METHODSA total of 15 patients with severe scoliosis, kyphoscoliosis or kyphosis who underwent two-stage surgeries (less invasive internal distraction followed by posterior correction and instrumentation) were studied based on hospital records. Pretreatment radiographs and radiographs taken after first surgery (internal distraction by two small incisions), before second surgery (posterior correction, instrumentation and fusion), one week after second surgery and final follow-up were measured. Subjects were analyzed by age, gender, major coronal curve magnitude, flexibility of major curve, major sagittal curve magnitude before first surgery, after first surgery, before second surgery, after second surgery and at final follow-up. Complications related to two-stage surgeries were noted in each case.
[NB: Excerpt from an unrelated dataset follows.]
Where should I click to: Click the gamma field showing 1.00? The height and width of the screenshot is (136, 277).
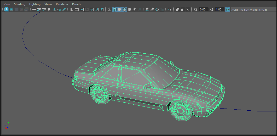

RESULTSThe average major curve magnitude was 129.4° (range, 95° to 175°), reduced 58.9° or 45.4% after first stage surgery and reduced 30.6° or 24.6% after second stage surgery. The loss of correction during the interval between two surgeries was 7.1%. The total major coronal curve correction was 81.4° or 62.9%. At the final follow up, the average loss of correction of major coronal curve was 3.9° and the final average correction rate was 59.7%. The average major sagittal curve magnitude was 80.3° (range, 30° to 170°), and the total major sagittal curve correction was 48.2°. Loss of correction averaged 4.0° for major sagittal curve and the final correction averaged 42.2°. Clinical complications were noted in the peri-operative and long-term periods.
CONCLUSIONSTwo-stage surgery was a safe and effective surgical strategy in this difficult population. Using two-small-incision technique, the first stage surgery was less invasive. No permanent neurologic deficit was noted in this series.